O desaparecimento de parte delas não é a única matéria que aflige os trabalhadores públicos. Há, nos últimos dois anos, uma subida do ritmo das aposentações - em especial, em setores como a educação - e crescentes dificuldades em recrutar que se evidenciaram recentemente no longo processo de recrutamento de mil técnicos superiores para a administração pública que permanece por concluir. Há ainda um sistema de avaliação contestado pelos sindicatos que impõe quotas para melhores desempenhos e limita, para a maioria, a possibilidade de progressões salariais mais rápidas que os dez anos habituais.
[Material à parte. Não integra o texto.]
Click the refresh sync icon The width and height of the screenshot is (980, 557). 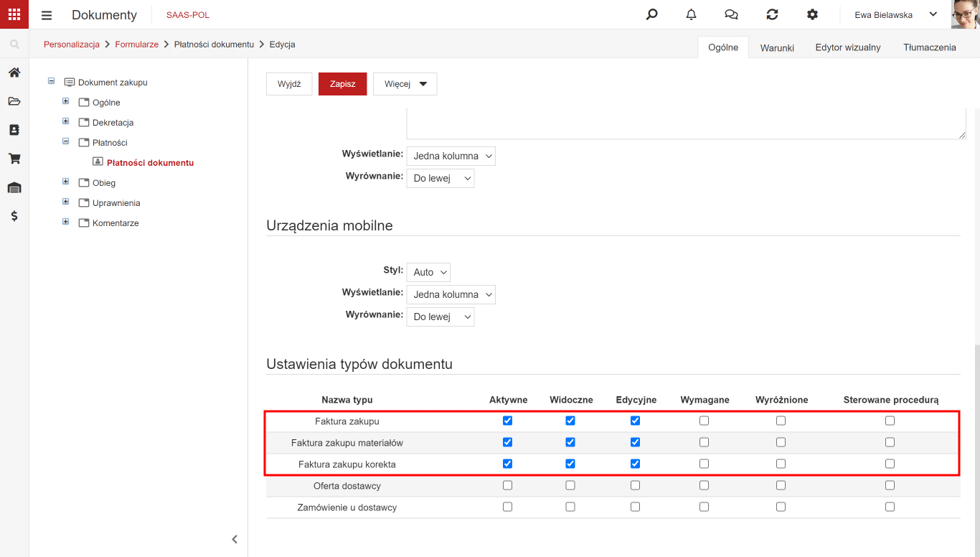(772, 14)

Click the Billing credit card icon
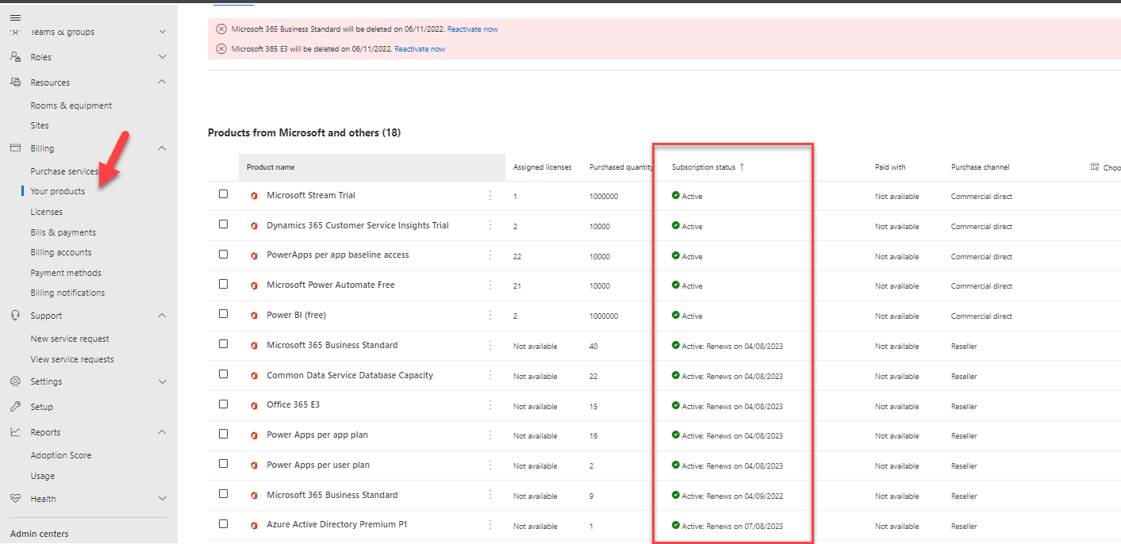click(x=15, y=148)
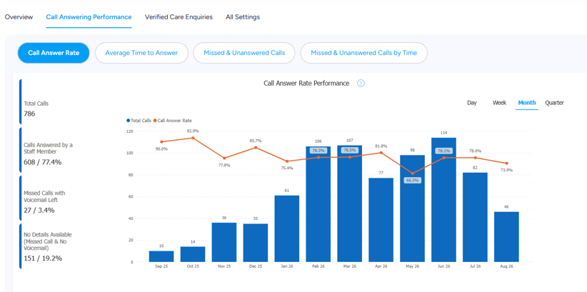Select the Aug 26 bar with 46 calls
The height and width of the screenshot is (292, 587).
click(x=506, y=236)
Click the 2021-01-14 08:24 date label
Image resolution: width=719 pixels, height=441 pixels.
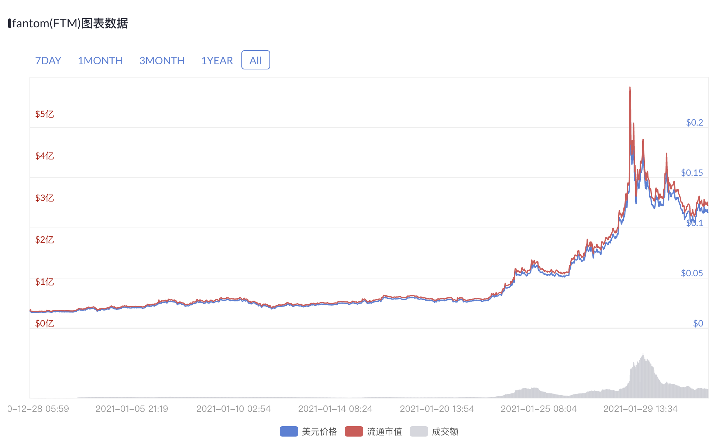pyautogui.click(x=335, y=409)
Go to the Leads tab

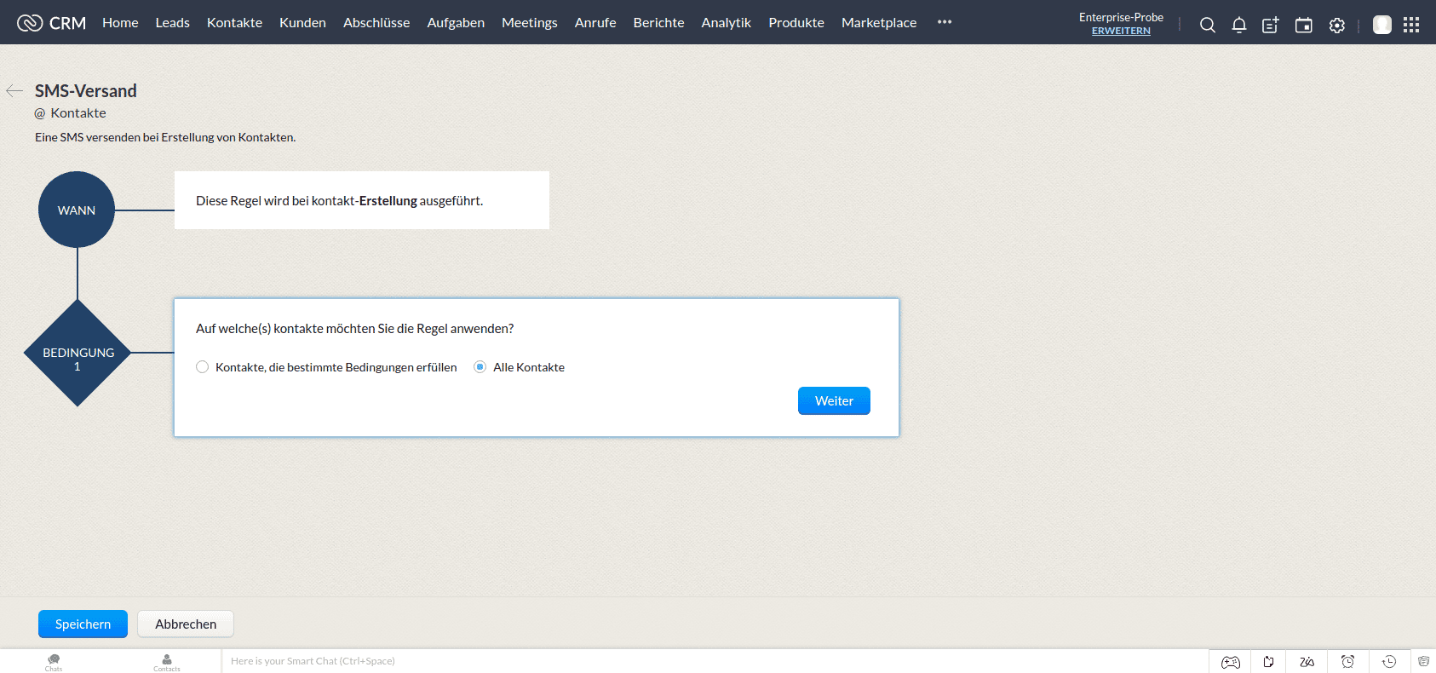tap(172, 23)
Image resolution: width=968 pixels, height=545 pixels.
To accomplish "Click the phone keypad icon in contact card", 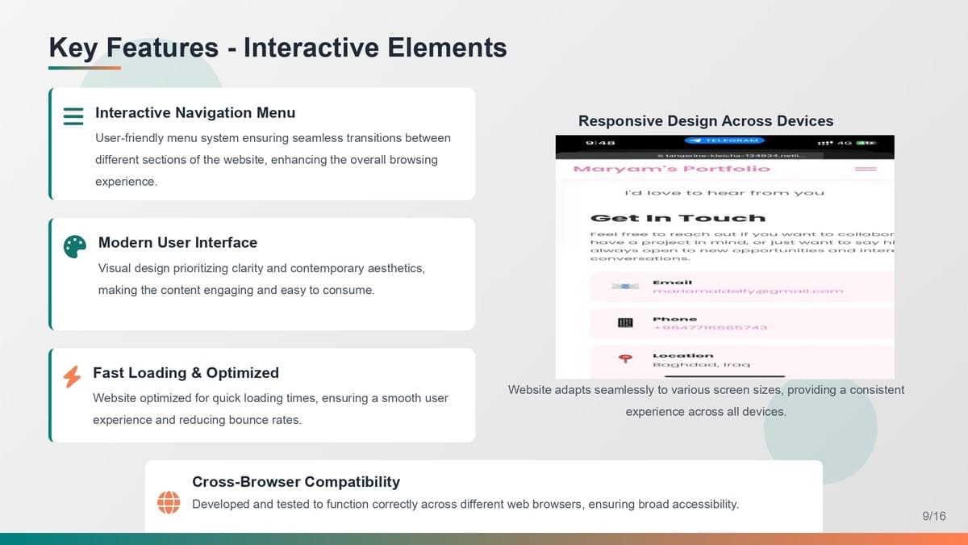I will [x=625, y=323].
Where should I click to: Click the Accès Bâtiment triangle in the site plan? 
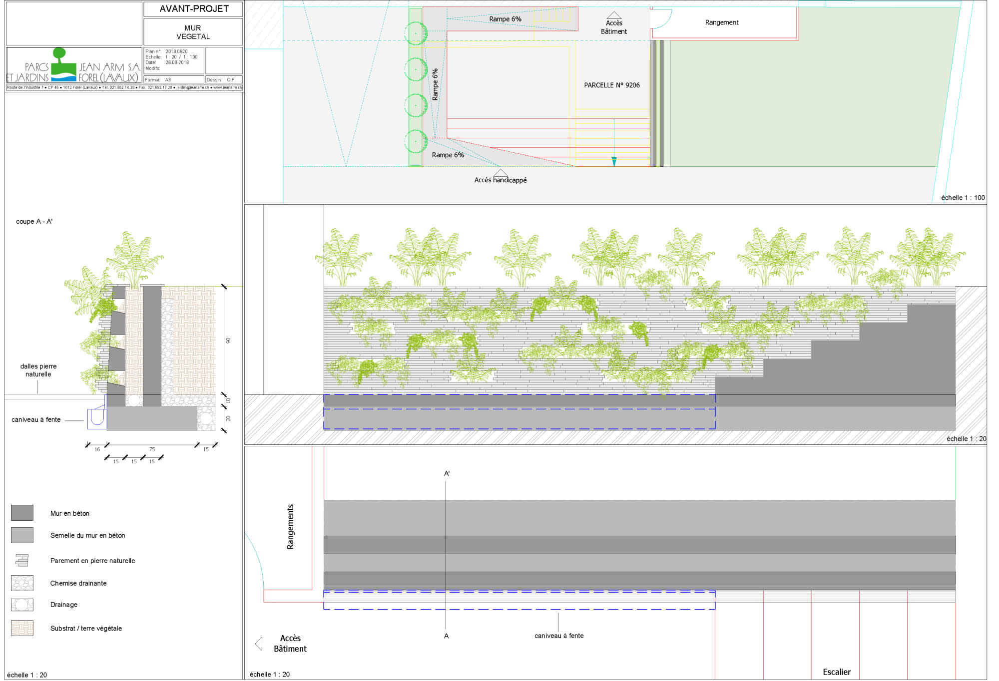tap(614, 15)
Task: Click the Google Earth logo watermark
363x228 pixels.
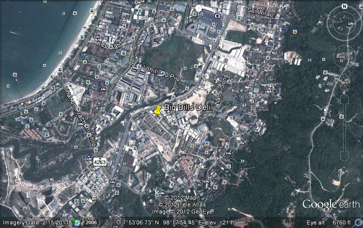Action: [331, 204]
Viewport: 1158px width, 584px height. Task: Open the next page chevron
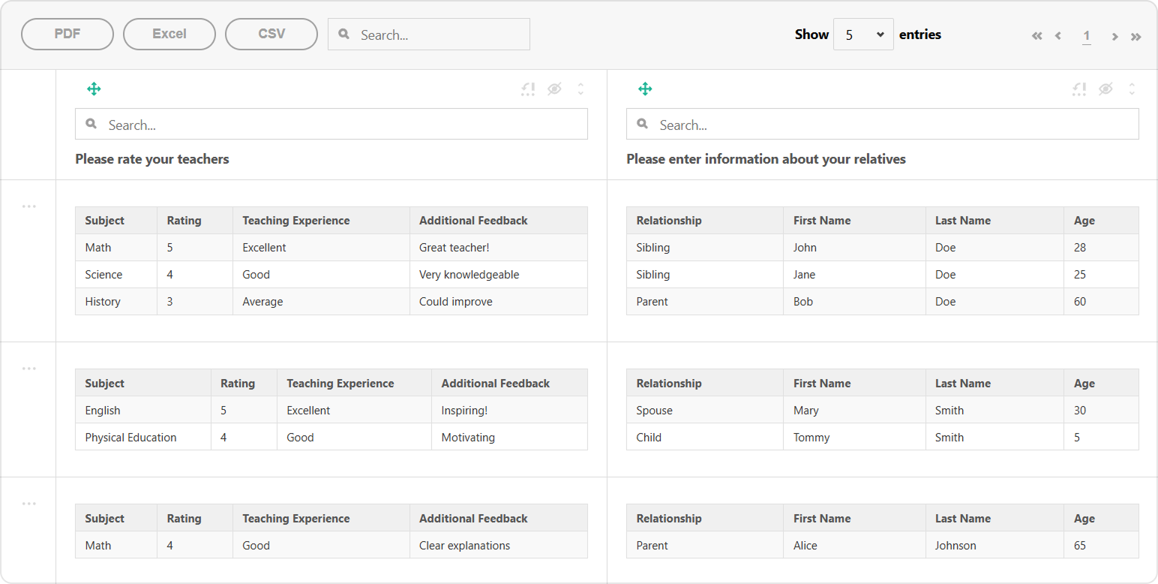tap(1115, 35)
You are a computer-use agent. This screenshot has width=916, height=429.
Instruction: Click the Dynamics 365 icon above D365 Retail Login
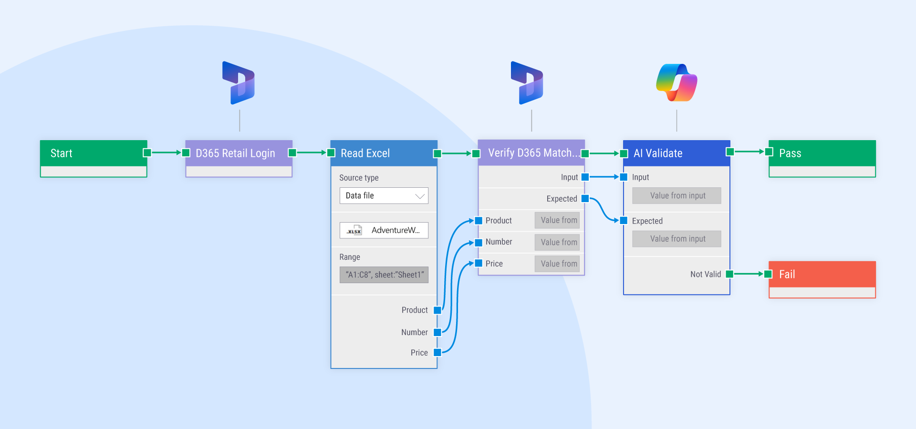click(x=239, y=82)
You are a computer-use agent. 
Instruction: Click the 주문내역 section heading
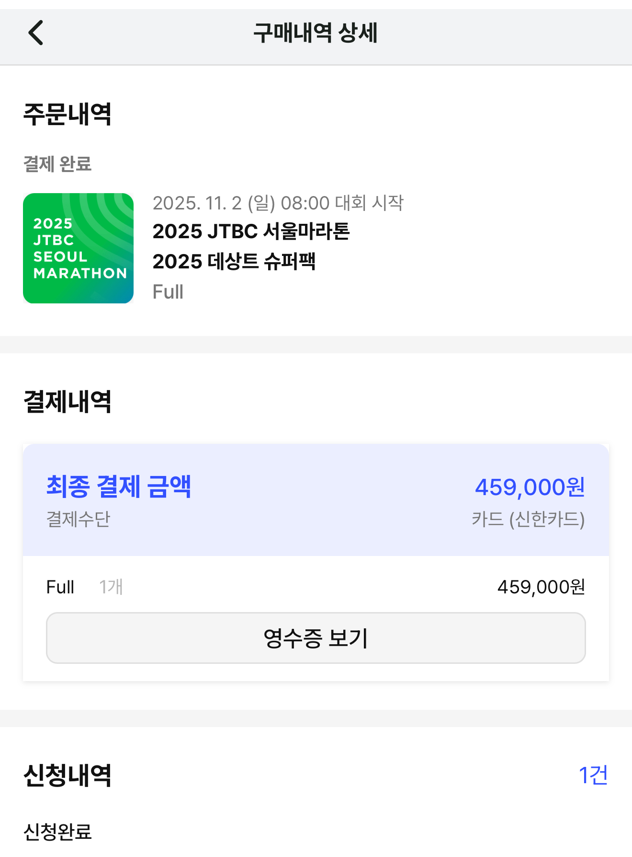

Se o debate político ainda não aponta soluções para estes problemas, por outro lado também as perspetivas do que poderá vir a ser o percurso da consolidação orçamental dos próximos anos travam a expectativa dos funcionários. O PS, na dianteira das sondagens, já admitiu trabalhar para um défice abaixo de 3% do PIB ainda em 2022, mas pelo menos em 2023 assim terá de ser por força das regras europeias.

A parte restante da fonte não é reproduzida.